Selected passage:

1 rotation = $360{}^\circ$=$2\pi$ radians

1/2 rotation = $180{}^\circ$ = $\pi$ radians

1/4 rotation = $90{}^\circ$= $\dfrac{\pi }{2}$ radians

Example $\PageIndex{5}$

Find the radian measure of one third of a full rotation.

Solution

For any circle, the arclength along such a rotation would be one third of the circumference, $C=\dfrac{1}{3} (2\pi r)=\dfrac{2\pi r}{3}$. The radian measure would be the arclength divided by the radius:

\[\text{Radian measure} = \dfrac{2\pi r}{3r} =\dfrac{2\pi }{3}\]

converting between radians and degrees

1 degree = $\dfrac{\pi }{180}$ radians

or: to convert from degrees to radians, multiply by $\dfrac{\pi \text{radians}}{180^{\circ}}$

1 radian = $\dfrac{180}{\pi }$ degrees

or: to convert from radians to degrees, multiply by $\dfrac{180^{\circ}}{\pi \text{radians}}$

Converting Between Radians and Degrees

Example $\PageIndex{6}$

Convert $\dfrac{\pi }{6}$ radians to degrees.

Solution

Since we are given a problem in radians and we want degrees, we multiply by $\dfrac{180^{\circ}}{\pi }$.

Remember radians are a unitless measure, so we don’t need to write “radians.”

$\dfrac{\pi }{6}$ radians = $\dfrac{\pi }{6} \cdot \dfrac{180^{\circ}}{\pi } =30$ degrees.

Example $\PageIndex{7}$

Convert 15 degrees to radians.

Problems to work on:
A) For each statement below, say whether it agrees with the lesson on radians and degrees. Answer yes or no and quote the words from the lesson that settle it. (i) Radian measure is found by dividing the arclength by the radius. (ii) One third of a full rotation covers half of the circumference. (iii) A value in radians always has to be followed by the word "radians."
B) Carry on the lesson on radians and degrees from its last line.

Source material:
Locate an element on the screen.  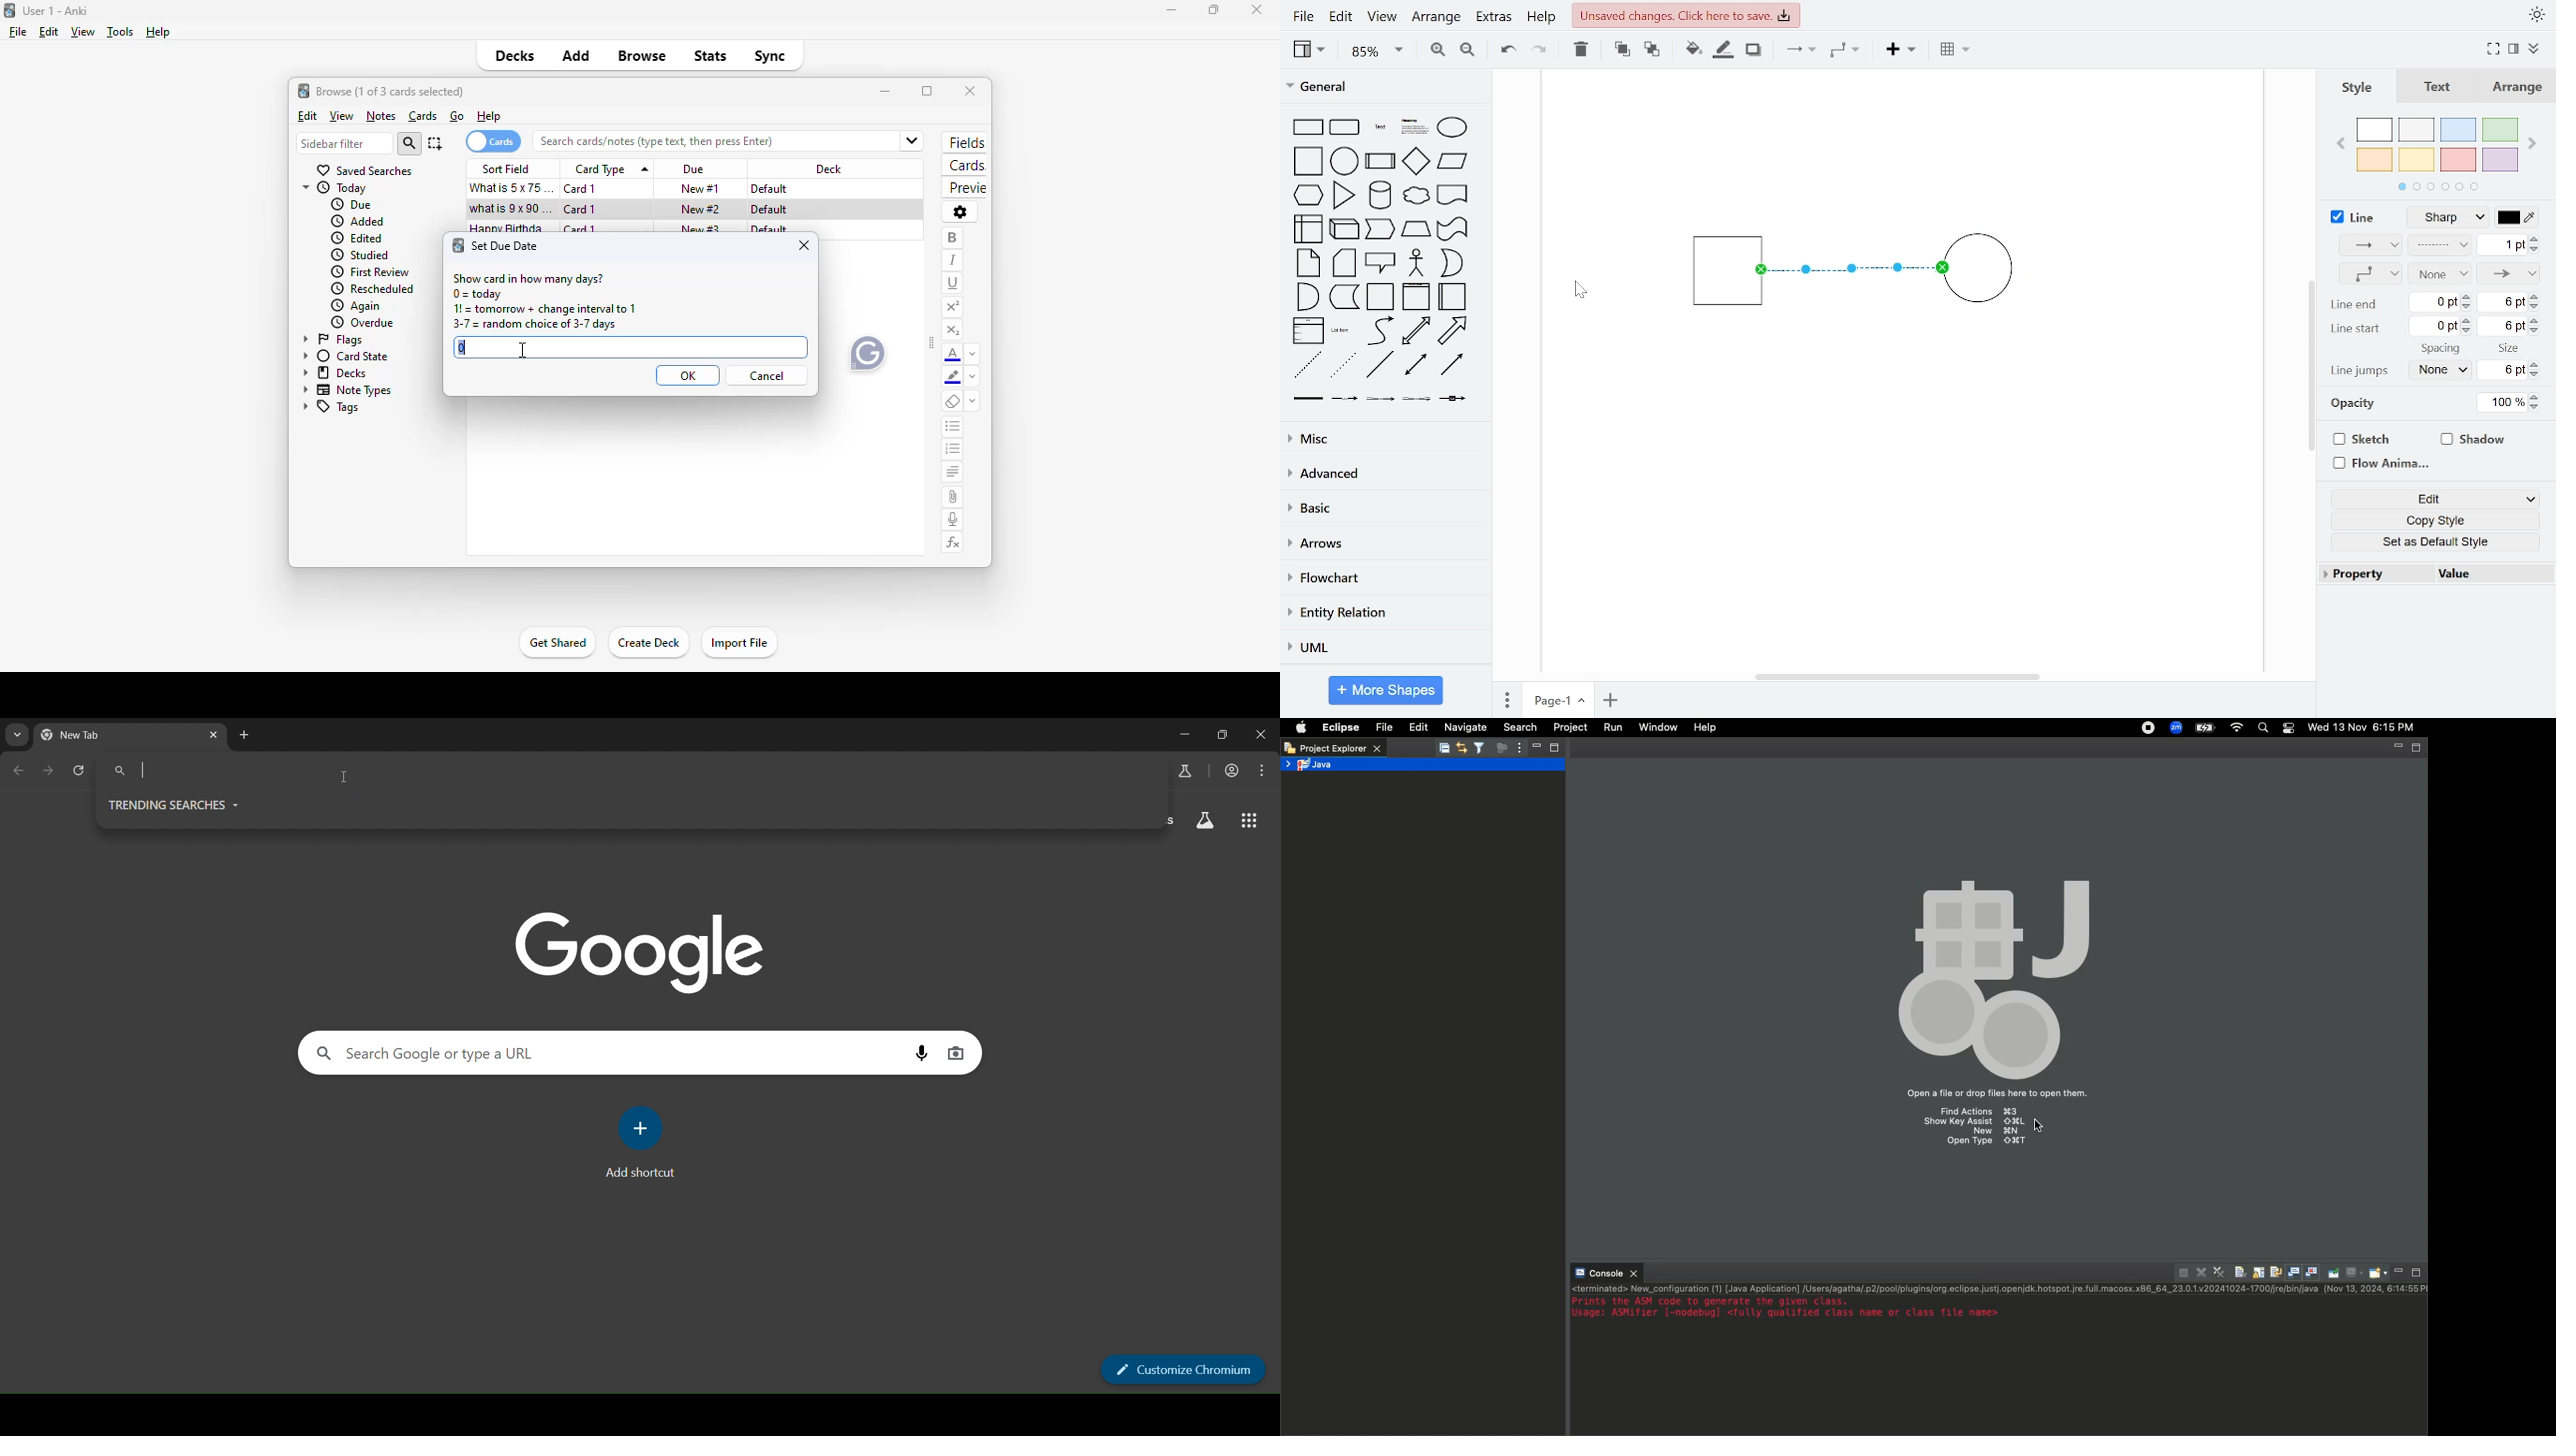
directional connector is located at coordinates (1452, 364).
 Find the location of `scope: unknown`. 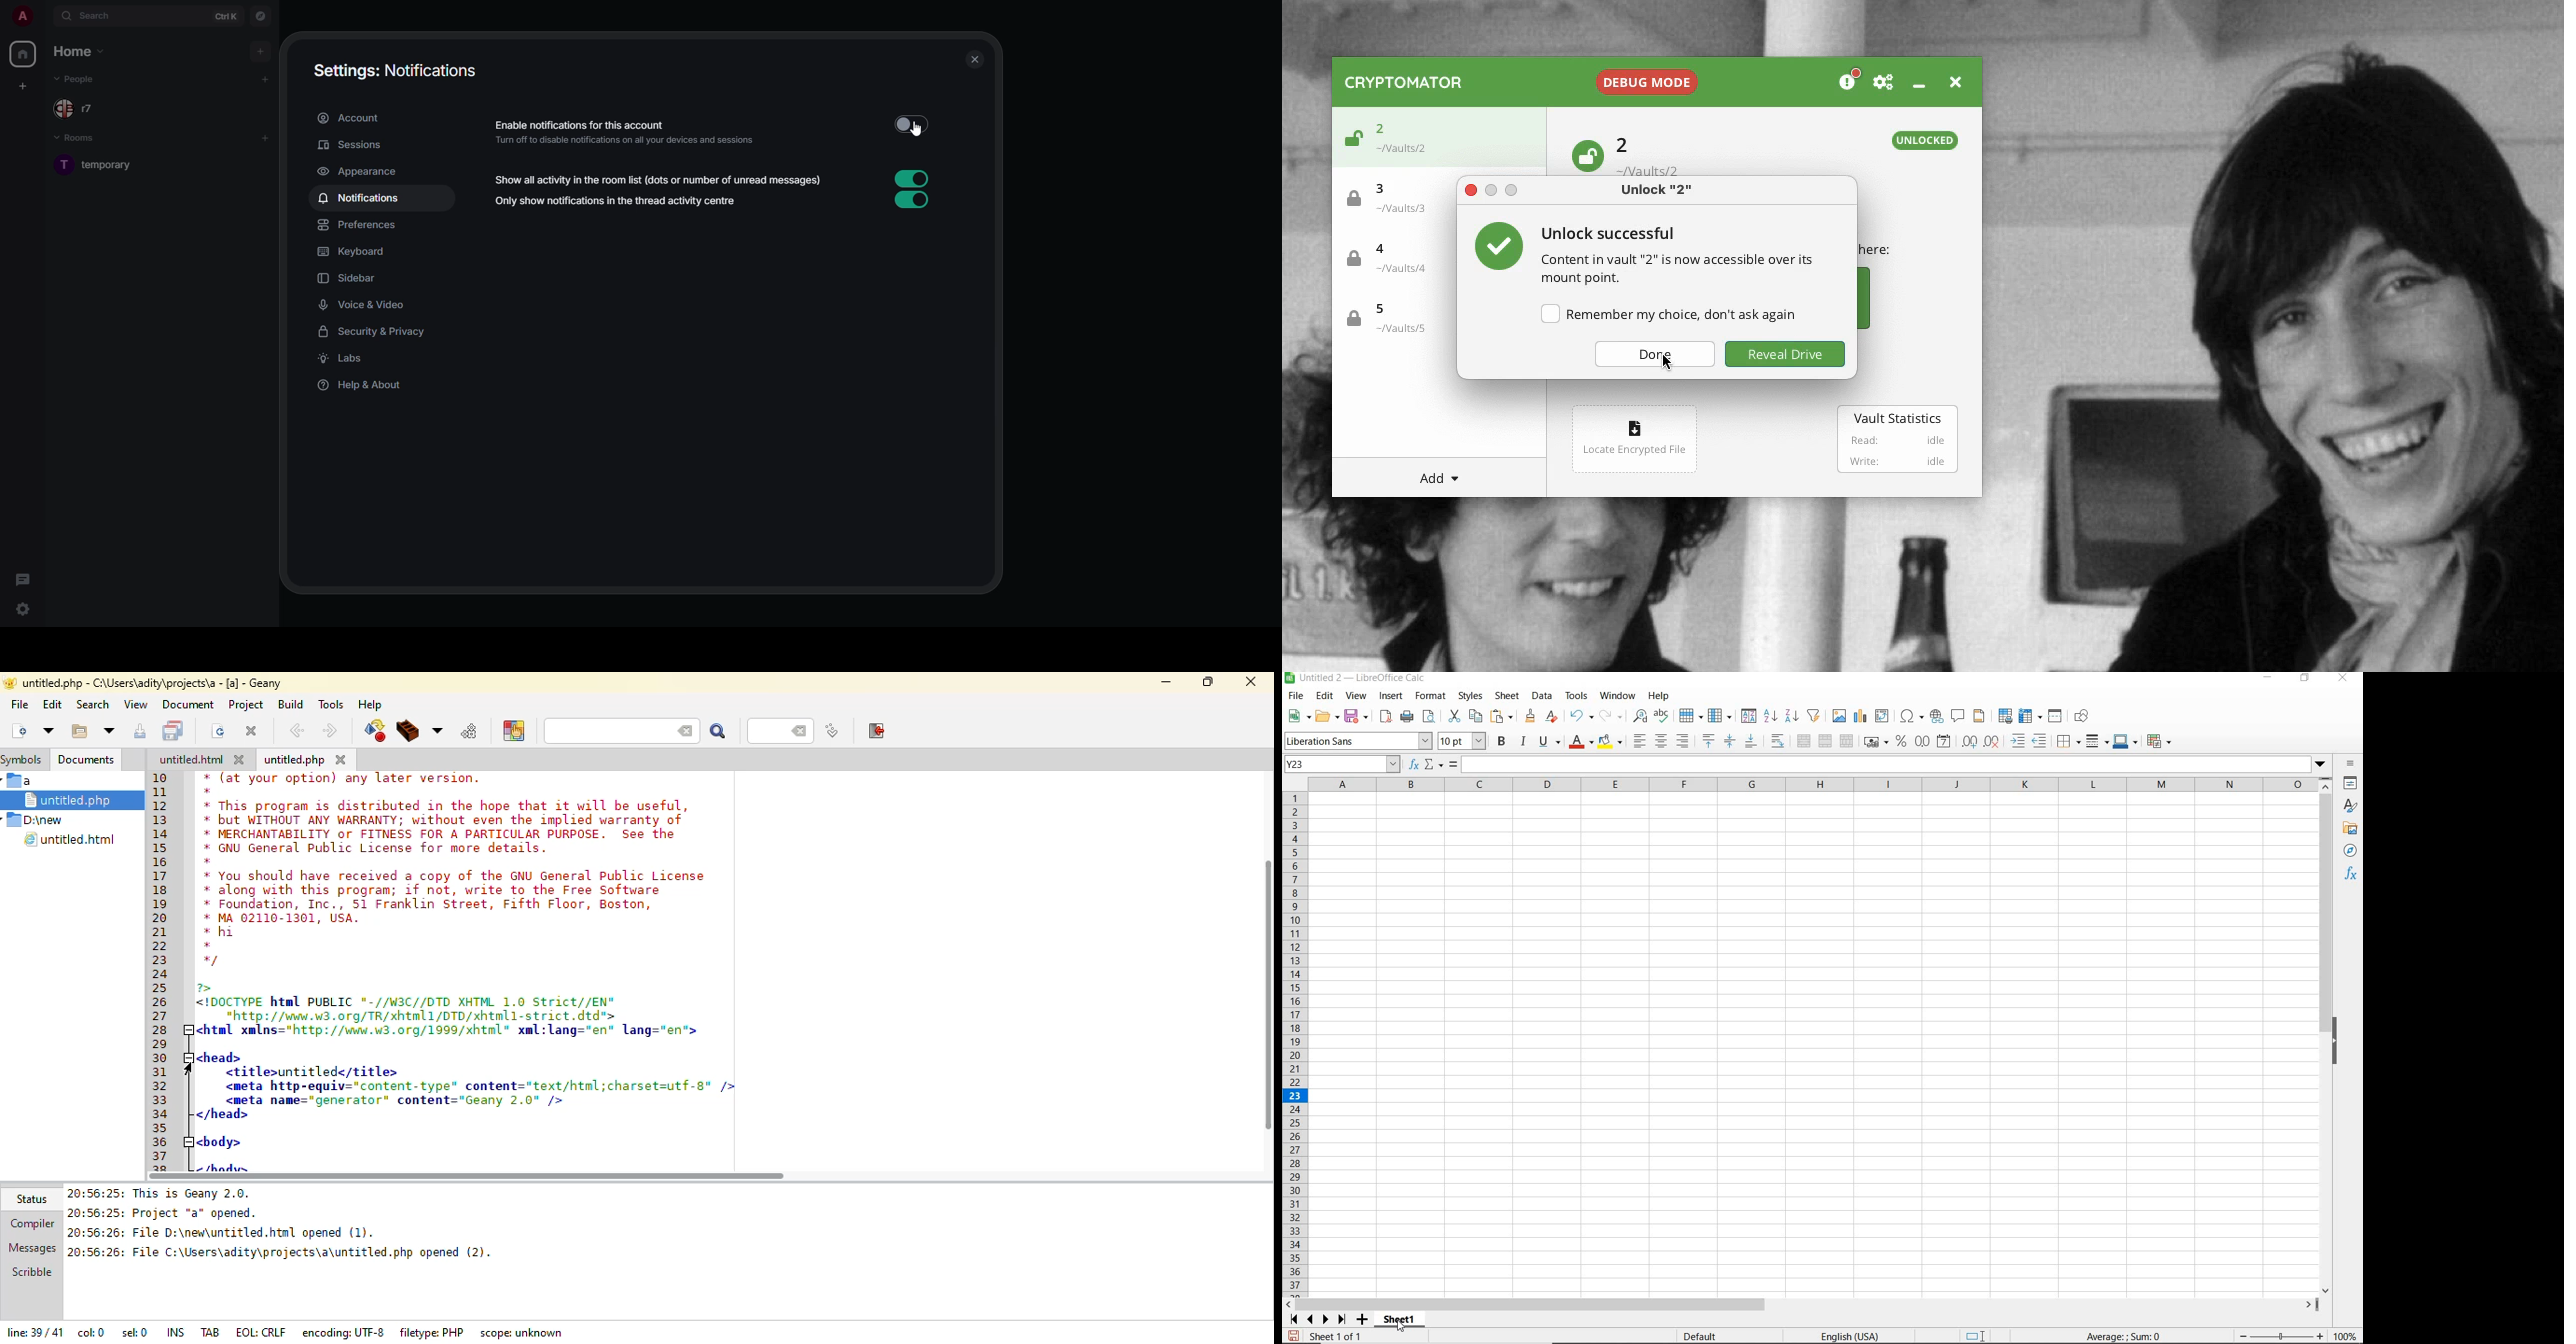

Responses to the exercise:
A)
(i) Yes: "The radian measure would be the arclength divided by the radius"
(ii) No: "the arclength along such a rotation would be one third of the circumference"
(iii) No: "Remember radians are a unitless measure, so we don’t need to write “radians.”"

B)
Solution

In this example, we start with degrees and want radians so we use the other conversion$\dfrac{\pi }{180^{\circ}}$so that the degree units cancel and we are left with the unitless measure of radians.

15 degrees = $15^{\circ} \cdot \dfrac{\pi }{180^{\circ}} =\dfrac{\pi }{12}$

Exercise $\PageIndex{3}$

Convert $\dfrac{7\pi }{10}$ radians to degrees.

Answer: \[\dfrac{7\pi }{10} \cdot \dfrac{180^{\circ} }{\pi } =126^{\circ}\nonumber\]

$A circle with angles indicated at pi over 6, pi over 4, pi over 3, pi over 2, 2 pi over 3, 3 pi over 4, 5 pi over 6, pi, 7 pi over 6, 5 pi over 5, 4 pi over 3, 3 pi over 2, 5 pi over 3, 7 pi over 4, 11 pi over 6, and 2pi.$ Just as we listed all the common angles in degrees on a circle, we should also list the corresponding radian values for the common measures of a circle corresponding to degree multiples of 30, 45, 60, and 90 degrees. As with the degree measurements, it would be advisable to commit these to memory.

We can work with the radian measures of an angle the same way we work with degrees.

Example $\PageIndex{8}$

Find an angle $\beta$ that is coterminal with $\dfrac{19\pi }{4}$, where $0\le \beta <2\pi$.

Solution

When working in degrees, we found coterminal angles by adding or subtracting 360 degrees, a full rotation. Likewise, in radians, we can find coterminal angles by adding or subtracting full rotations of $2\pi$ radians.

\[\dfrac{19\pi }{4} -2\pi =\dfrac{19\pi }{4} -\dfrac{8\pi }{4} =\dfrac{11\pi }{4}\nonumber\]

The angle$\dfrac{11\pi }{4}$ is coterminal, but not less than $2\pi$, so we subtract another rotation.

\[\dfrac{11\pi }{4} -2\pi =\dfrac{11\pi }{4} -\dfrac{8\pi }{4} =\dfrac{3\pi }{4}\nonumber\]

The angle $\dfrac{3\pi }{4}$ is coterminal with $\dfrac{19\pi }{4}$.

Exercise $\PageIndex{4}$

Find an angle $\phi$that is coterminal with $-\dfrac{17\pi }{6}$ where $0\le \phi <2\pi$.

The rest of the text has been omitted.